BRIEF A. Summarize the text on screaming in two sentences.
BRIEF B. Please restate word for word the part of the text on screaming starting at "Once in a while, after" and ending at "those mad moments.".
BRIEF C. Resume the text on screaming from the point where it stops.

Screaming has been known to have a cathartic effect on people. A loud, shrill, intense scream gives one a sense of release and leaves the screamer feeling at peace. Screaming is no doubt, a cheap outlet for pent up anger, energy and tension.
A few years ago, as students my friend and I discovered a simple way to manage life’s problems. Rather than bottle up stress or down tablets, booze or whatever options fellow students chose to drown their sorrows, we developed the habit of taking long walks at night, to a place where we could scream. Yes, we would just scream!
Once in a while, after a build up of stress, we would take our crazy, screaming walks, let out the steam and live happily until it was time to scream again. We would find an isolated spot in Harare’s concrete jungle at a time when traffic had subsided to avoid unwanted attention from people who might think we were screaming for help. Then we would scream it all out. Of course the cover of darkness also protected our identities during those mad moments.

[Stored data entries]
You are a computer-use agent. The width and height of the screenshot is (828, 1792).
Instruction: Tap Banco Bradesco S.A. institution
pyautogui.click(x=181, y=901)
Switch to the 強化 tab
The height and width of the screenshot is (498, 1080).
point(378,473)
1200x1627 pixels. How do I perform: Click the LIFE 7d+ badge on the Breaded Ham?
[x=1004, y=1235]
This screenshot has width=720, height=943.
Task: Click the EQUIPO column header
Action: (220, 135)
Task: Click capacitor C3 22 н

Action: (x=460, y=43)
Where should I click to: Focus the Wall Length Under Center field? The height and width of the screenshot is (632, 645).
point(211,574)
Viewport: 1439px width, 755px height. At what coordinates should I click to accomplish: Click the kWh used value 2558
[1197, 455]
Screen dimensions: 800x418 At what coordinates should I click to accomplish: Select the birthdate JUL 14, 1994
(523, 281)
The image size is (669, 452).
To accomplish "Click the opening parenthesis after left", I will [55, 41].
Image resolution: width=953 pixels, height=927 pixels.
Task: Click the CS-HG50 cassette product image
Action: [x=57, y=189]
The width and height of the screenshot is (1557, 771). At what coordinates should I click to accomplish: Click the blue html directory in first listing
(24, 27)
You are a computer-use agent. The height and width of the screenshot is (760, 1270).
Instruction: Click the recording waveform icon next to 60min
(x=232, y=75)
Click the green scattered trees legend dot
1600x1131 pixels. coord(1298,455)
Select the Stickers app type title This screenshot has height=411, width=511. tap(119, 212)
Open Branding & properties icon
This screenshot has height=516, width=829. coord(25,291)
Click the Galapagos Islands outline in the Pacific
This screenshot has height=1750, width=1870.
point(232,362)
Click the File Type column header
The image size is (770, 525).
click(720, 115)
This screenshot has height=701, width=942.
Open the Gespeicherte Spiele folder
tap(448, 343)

REPLY A. Screaming can have a cathartic effect, giving a sense of release and serving as a cheap outlet for pent-up anger, energy and tension. As students, the writer and a friend managed stress by taking night walks to an isolated spot in Harare, where they screamed it all out while traffic was light and darkness hid their identities.

REPLY B.
Once in a while, after a build up of stress, we would take our crazy, screaming walks, let out the steam and live happily until it was time to scream again. We would find an isolated spot in Harare’s concrete jungle at a time when traffic had subsided to avoid unwanted attention from people who might think we were screaming for help. Then we would scream it all out. Of course the cover of darkness also protected our identities during those mad moments.

REPLY C.
For a good hour, we would open our mouths wide and pierce the air with the sound of our screams. We would forget our troubles as we focused all our energy into releasing long, loud screams that would be punctuated by bursts of laughter as we watched each other and realised how silly we looked. Sometimes we would almost stumble and fall as we emptied out every ounce of breath and followed the sound of our screams. We would scream in turns, unison and sometimes in competition as we tried to out scream each other. Whatever the case, the screams left us with a feeling of exhilaration and boy, oh boy, it felt so good to scream into the night.
Of course then, it was perfectly acceptable to go on a screaming spree. Not only did we have the excuse of being reckless youth, but we were also journalism students and all manner of behaviour was perfectly acceptable.
I can still hear the sound of those screams in my mind. Although I cannot quite describe each distinct sound, I remember the feeling of euphoria wrought by the screams. We always returned to campus feeling elated and life in our happy mood continued until the next screaming bout, which usually averaged a month. Somehow, we always knew when it was time to scream again.
Now as adults, we cannot disappear into the night to scream. We no longer have the excuse of being wild young journalism students and reverting to that behaviour would lead many to question our sanity. The space to scream has shrunk and been replaced by expensive but ineffective options that “professional adults” are expected to resort to. We have learnt to “contain” our feelings and to seek “sophisticated” methods of managing stress.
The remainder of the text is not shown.